#### [EXERCISE TASK A]
Answer these questions from the minister's profile, one per line:
(i) What job does the person hold, and at which church?
(ii) Which movie is given as a favorite?
(iii) What has the person always wanted to do but never has?
#### [EXERCISE TASK B]
Write out the minister's profile starting with "Biggest challenge I’ve" and going on through "at my best.", switching "tweed jackets" to "wool sweaters".
#### [EXERCISE TASK C]
Continue the minister's profile from where it stops.

#### [DOCUMENT EXTRACT]
--- START ---
Personal: 44, of Pittsford; married with three children, Nils,15; Solvieg, 12; and Neva, 7.

Occupation: Co-Parish Minister, First Unitarian Church of Rochester.

Community activities: Reproductive rights advocacy, support for labor and living wage rights.

My favorite thing to do in Rochester: Walking out my backdoor into amazing beauty — Mendon Ponds, the canal path, Powder Mills Park.

Biggest challenge I’ve overcome and how I did it: Not fitting the stereotypical minister as Garrison Keillor explains it: wearing earth tones, tweed jackets, being genuinely earnest, and possessing a moving baritone voice. Some of my favorite colleagues fit this, but you can’t make a female voice drop to the occasion. How to overcome it? Like my colleagues who fit the stereotype, who are best when they live into their earnest, prophetic self, I’ve learned to live into my particular gifts, calling and voice. Then, when I’m not trying to be something I never will be, I am at my best.

One thing I’ve always wanted to do but never have: Own a Harley Davidson and ride it daily.

If I could change one thing about myself it would be: Not interrupting someone when they are sharing their ideas or inspiration. My enthusiasm for their passion, their energy, gets ahead of me.

The talent I would most like to have: Linear thinking or flying — they’re tied.

The one thing I can’t live without: My family, but wool socks are in the mix, too.

My favorite movie: Spike Lee’s Do The Right Thing.

One of my favorite sayings is: From a quirky artist poet, Brian Andreas, who keeps me mindful that life is about service and you can’t do that by sitting on the couch: “Of course I want to save the world, she said, but I was hoping to do it from the comfort of my regular life.”
--- END ---
#### [DATA ROWS]
--- START ---
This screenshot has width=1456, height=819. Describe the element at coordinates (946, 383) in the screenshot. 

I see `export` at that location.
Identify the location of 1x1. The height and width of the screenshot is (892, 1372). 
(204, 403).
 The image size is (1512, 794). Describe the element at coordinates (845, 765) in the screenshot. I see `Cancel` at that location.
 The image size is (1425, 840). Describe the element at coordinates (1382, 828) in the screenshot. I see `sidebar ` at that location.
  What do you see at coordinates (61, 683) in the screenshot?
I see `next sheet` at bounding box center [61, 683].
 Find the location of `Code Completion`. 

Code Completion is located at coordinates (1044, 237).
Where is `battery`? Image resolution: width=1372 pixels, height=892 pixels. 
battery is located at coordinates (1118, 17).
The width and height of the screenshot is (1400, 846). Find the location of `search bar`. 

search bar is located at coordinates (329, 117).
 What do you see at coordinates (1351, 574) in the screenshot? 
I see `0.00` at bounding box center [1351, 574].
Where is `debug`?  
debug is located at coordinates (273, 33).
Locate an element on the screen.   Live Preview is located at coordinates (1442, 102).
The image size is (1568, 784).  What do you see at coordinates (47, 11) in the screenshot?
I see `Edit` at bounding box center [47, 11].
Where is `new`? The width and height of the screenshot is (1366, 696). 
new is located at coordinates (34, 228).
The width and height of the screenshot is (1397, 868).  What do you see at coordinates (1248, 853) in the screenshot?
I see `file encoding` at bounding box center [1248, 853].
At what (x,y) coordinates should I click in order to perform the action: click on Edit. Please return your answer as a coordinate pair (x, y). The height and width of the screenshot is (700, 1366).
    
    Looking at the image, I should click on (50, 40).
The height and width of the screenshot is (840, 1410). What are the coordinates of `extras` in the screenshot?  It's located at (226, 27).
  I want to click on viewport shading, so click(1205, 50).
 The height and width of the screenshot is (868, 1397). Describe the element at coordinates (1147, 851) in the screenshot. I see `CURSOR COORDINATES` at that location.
--- END ---
#### [REPLY A]
(i) Co-Parish Minister at First Unitarian Church of Rochester.
(ii) Spike Lee's Do The Right Thing.
(iii) Own a Harley Davidson and ride it daily.

#### [REPLY B]
Biggest challenge I’ve overcome and how I did it: Not fitting the stereotypical minister as Garrison Keillor explains it: wearing earth tones, wool sweaters, being genuinely earnest, and possessing a moving baritone voice. Some of my favorite colleagues fit this, but you can’t make a female voice drop to the occasion. How to overcome it? Like my colleagues who fit the stereotype, who are best when they live into their earnest, prophetic self, I’ve learned to live into my particular gifts, calling and voice. Then, when I’m not trying to be something I never will be, I am at my best.

#### [REPLY C]
A person who has inspired me (and why): My mother. In 1958, she got a partial scholarship to the University of Illinois for engineering. Her father informed her that women weren’t engineers and if she took the scholarship, he wouldn’t pay for the rest of college. She went to a liberal arts college instead, got a teaching degree and taught math and chemistry. When she got pregnant with me, she was promptly fired. Apparently, high school students at the time couldn’t handle seeing a pregnant woman, might give them ideas — crazy, but district policy. Once I was born, she was hired back. When I was a toddler, she went part-time to graduate school and received her master’s degree in library science.

Instead of a “sensible” car, she drove a Triumph Spitfire to work, the kind of British sports car that makes you feel like your behind is scraping on the ground when you sit in it. All the other mothers I knew stayed at home, drove station wagons, and volunteered in the classroom. She worked her way up the ladder, despite the small town culture, her father, what was expected of her. She had a boss when I was 12, who shamelessly told her that if she slept with him, advancement in the district would be easier. She talked to the superintendent. He was eventually fired. She was hired by Apple computers in the late 1980s and was awarded their most prestigious honor twice, named one of the top 100 employees out of a pool of 12,000 or so.

She taught me about chutzpa, and to be true to yourself no matter people’s judgments, expectations or thoughts about you. Her modeling has served me well. I’m grateful for her example.